* **Estratto del testo**:
════════
Era una bella ragazza, Tiziana. Molto bella. Quanto basta per diventare famosa. Un giorno finisce in una rete più grande di lei. Gira un video hot con un ragazzo, all’insaputa del fidanzato. Quel video finisce su internet. Che equivale, in pratica, a dire ovunque. Tiziana resta marchiata a fuoco. Forse all’inizio ha tenuto il gioco, forse si è goduta quell’effimera celebrità che il web riesce a donarti per qualche giorno. Non lo sappiamo. Però, poi, a un certo punto, ha detto basta, ha provato a fare dietrofront. Era possibile? Certo che no. La sua faccia, il suo rapporto orale, il suo meme (“Bravoh”) erano destinati a restare imprigionati in migliaia di server, nelle ricerche Google, nelle condivisioni Facebook, nei messaggi WhatsApp.
════════
* **Cosa fare**: Modifica il testo su Tiziana: riscrivi il pezzo compreso tra "Era una bella" e "nei messaggi WhatsApp.", estremi inclusi, mettendo "filmato" al posto di "video". I dati qui non servono a niente.

* **Dati di partenza**:
════════
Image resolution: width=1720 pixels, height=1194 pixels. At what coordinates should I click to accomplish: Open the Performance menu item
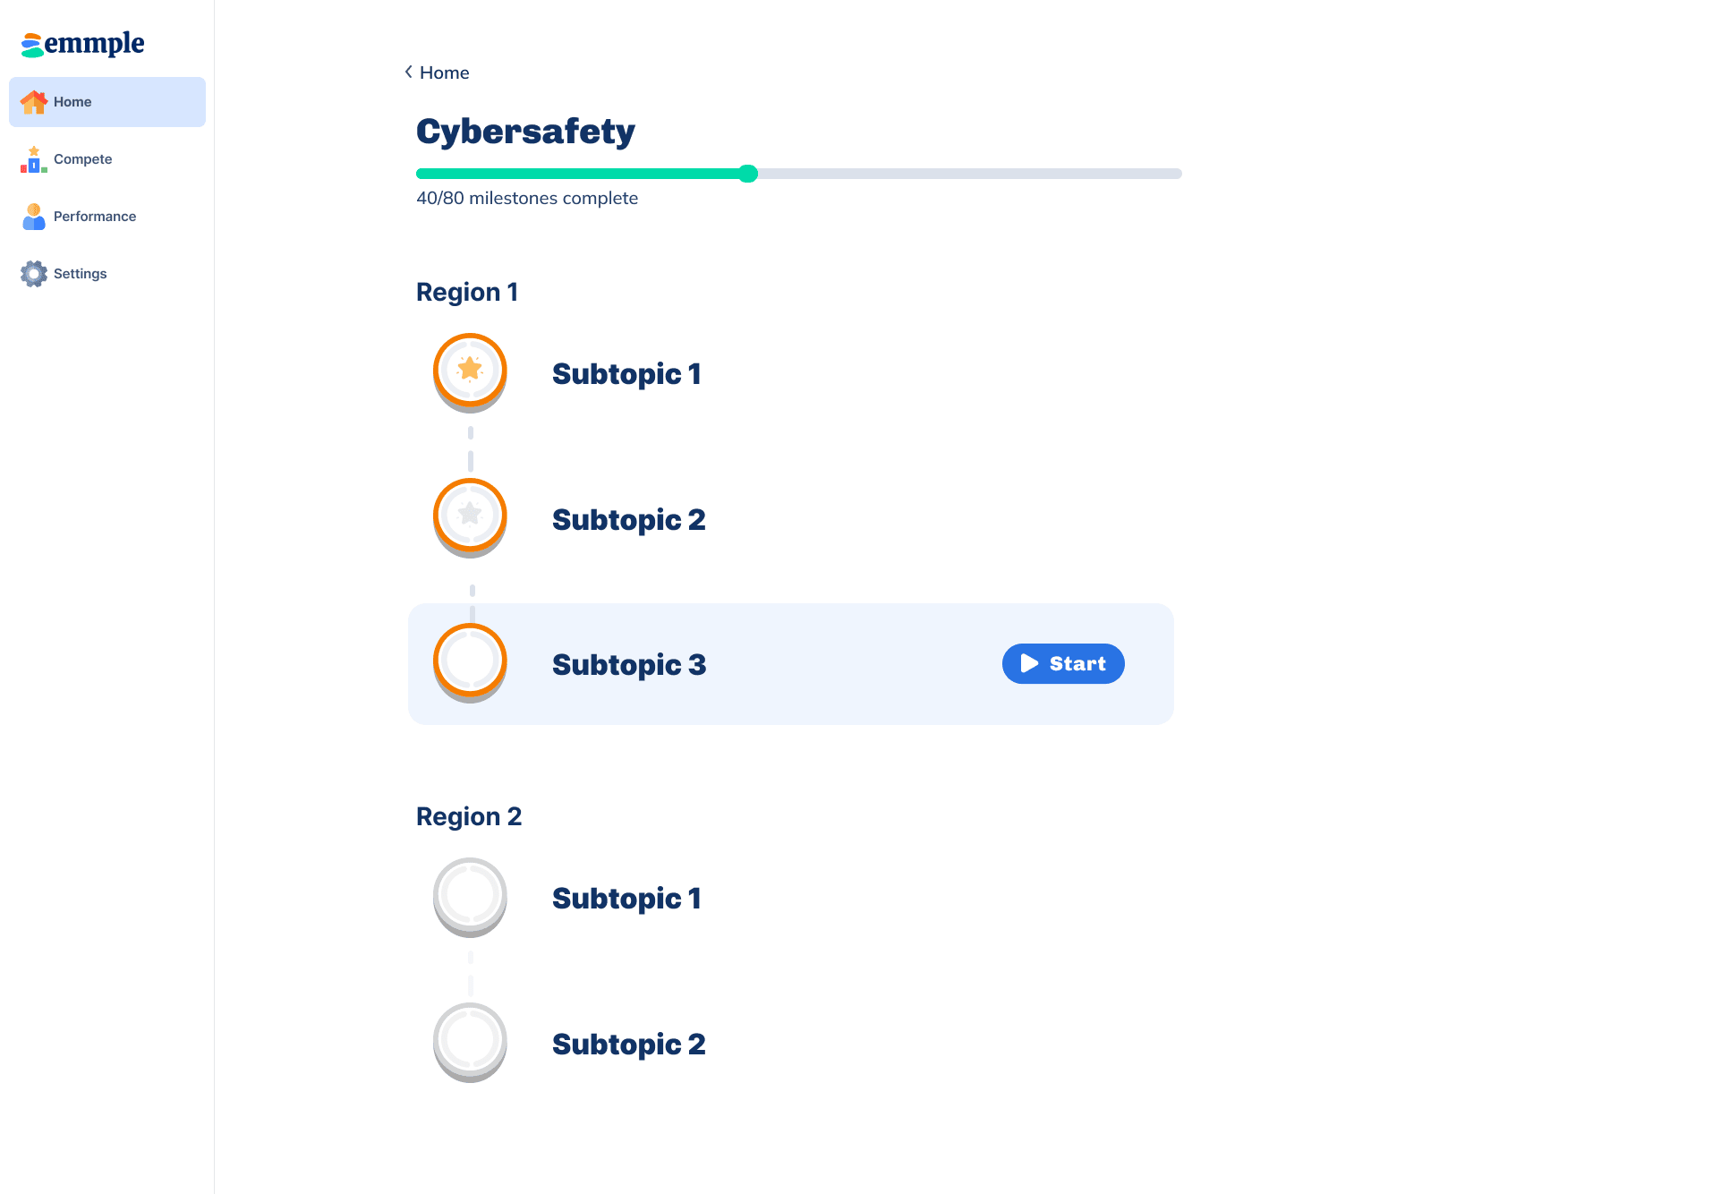(x=95, y=217)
════════
* **Risposta**:
Era una bella ragazza, Tiziana. Molto bella. Quanto basta per diventare famosa. Un giorno finisce in una rete più grande di lei. Gira un filmato hot con un ragazzo, all’insaputa del fidanzato. Quel filmato finisce su internet. Che equivale, in pratica, a dire ovunque. Tiziana resta marchiata a fuoco. Forse all’inizio ha tenuto il gioco, forse si è goduta quell’effimera celebrità che il web riesce a donarti per qualche giorno. Non lo sappiamo. Però, poi, a un certo punto, ha detto basta, ha provato a fare dietrofront. Era possibile? Certo che no. La sua faccia, il suo rapporto orale, il suo meme (“Bravoh”) erano destinati a restare imprigionati in migliaia di server, nelle ricerche Google, nelle condivisioni Facebook, nei messaggi WhatsApp.